> Required action:
In the records below, take the line with "843x616 pixels. How" and all lines after it, and copy them exactly, pictures excluded.

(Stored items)
————————

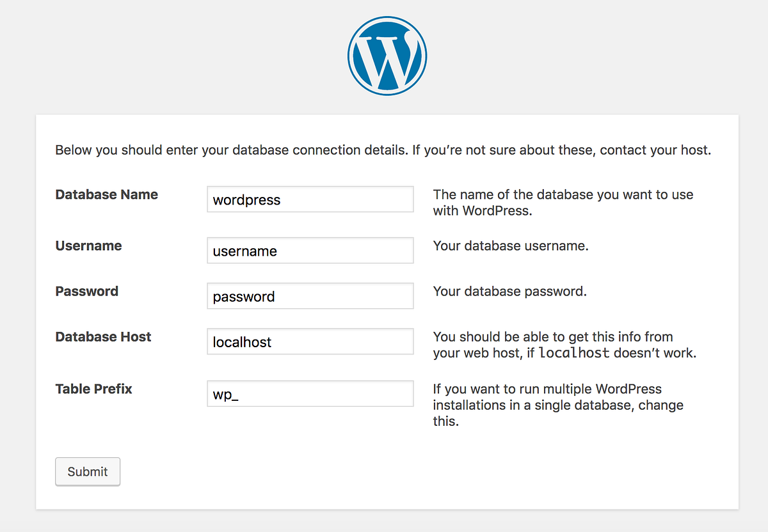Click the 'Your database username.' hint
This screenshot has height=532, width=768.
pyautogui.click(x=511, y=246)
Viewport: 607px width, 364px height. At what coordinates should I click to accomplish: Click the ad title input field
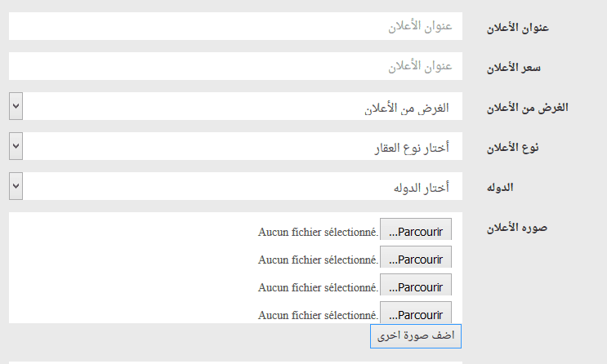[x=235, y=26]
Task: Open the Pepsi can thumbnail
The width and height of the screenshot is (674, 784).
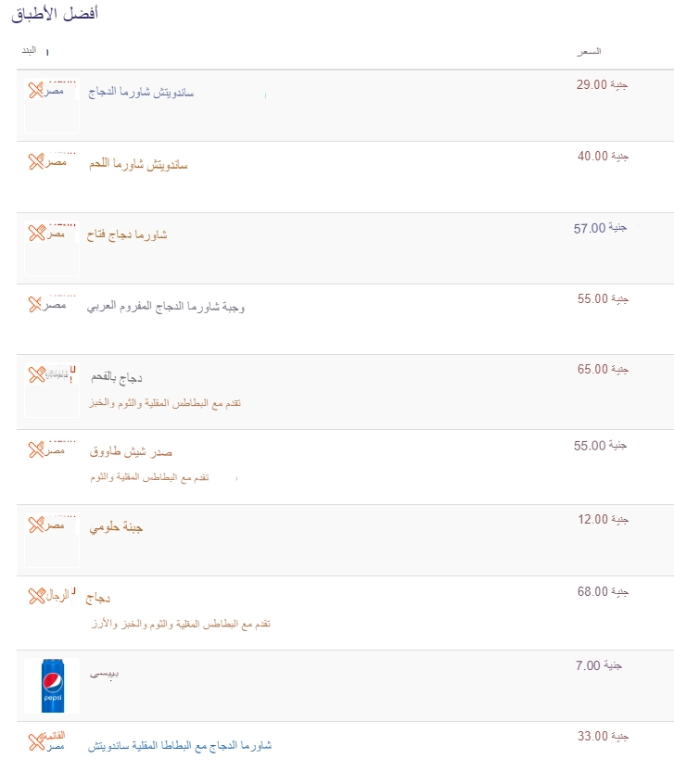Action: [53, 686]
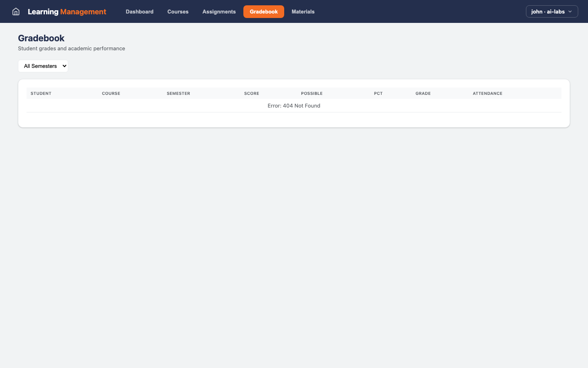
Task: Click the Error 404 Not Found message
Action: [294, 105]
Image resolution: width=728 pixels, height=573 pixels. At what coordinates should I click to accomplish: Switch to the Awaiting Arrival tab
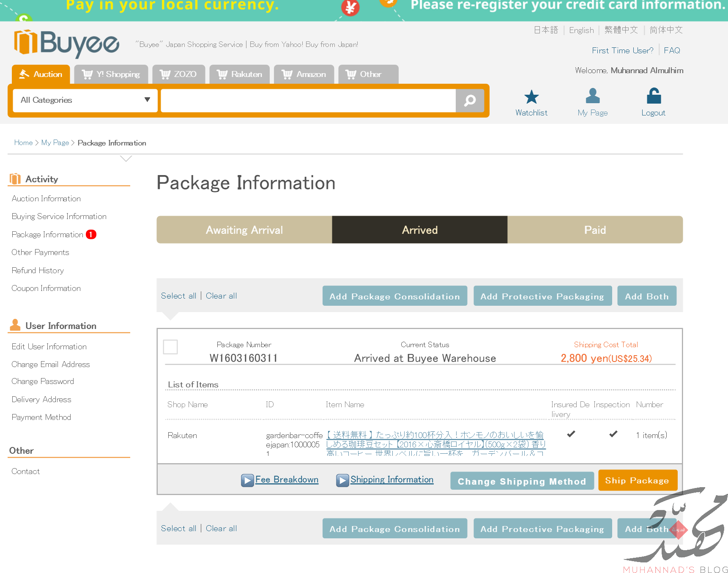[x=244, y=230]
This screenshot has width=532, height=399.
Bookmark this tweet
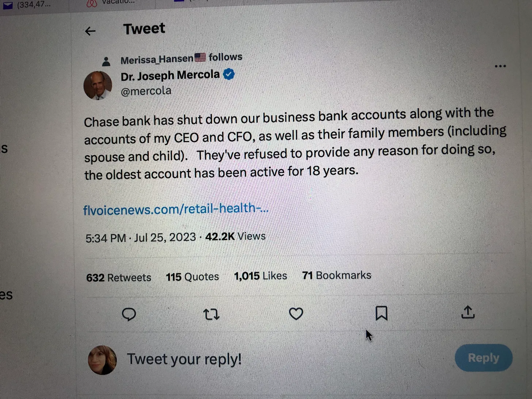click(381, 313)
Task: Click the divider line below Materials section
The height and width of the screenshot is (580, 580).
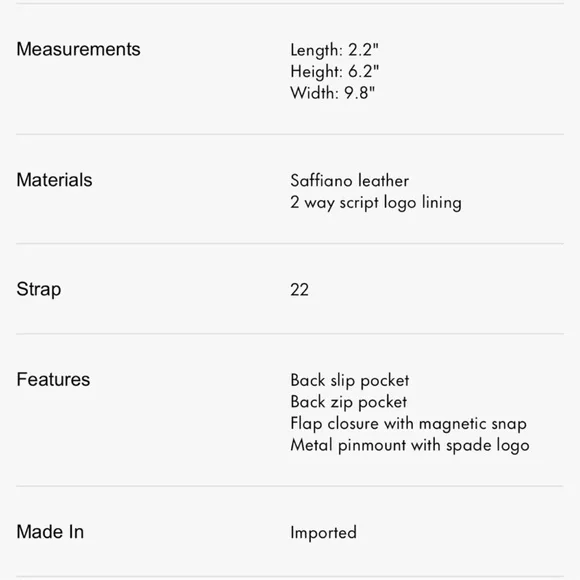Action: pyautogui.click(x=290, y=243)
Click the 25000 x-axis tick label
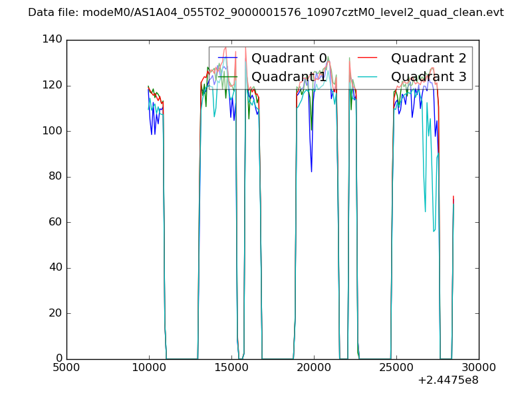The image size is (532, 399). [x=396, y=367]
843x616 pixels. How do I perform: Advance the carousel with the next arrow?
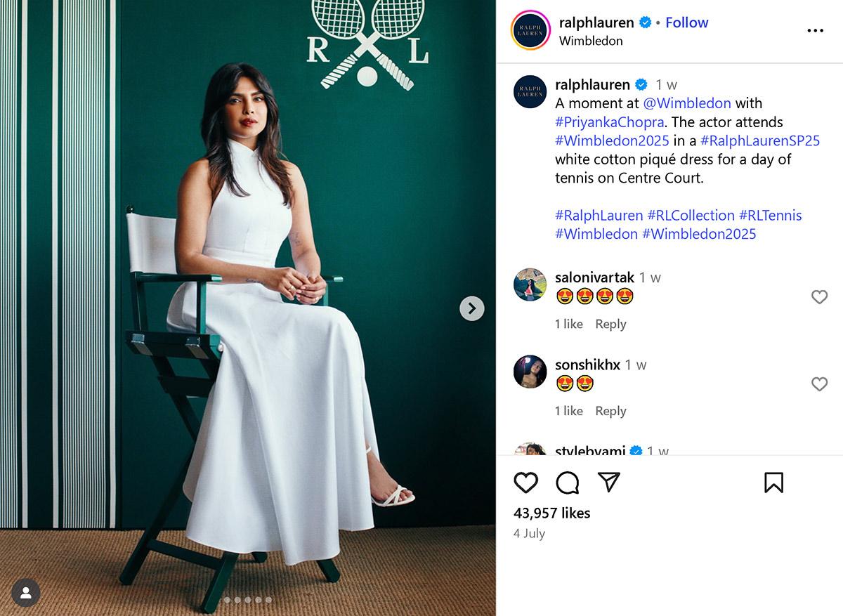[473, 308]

————————

> Completed exercise:
843x616 pixels. How do I perform: Advance the carousel with the next arrow?
[473, 308]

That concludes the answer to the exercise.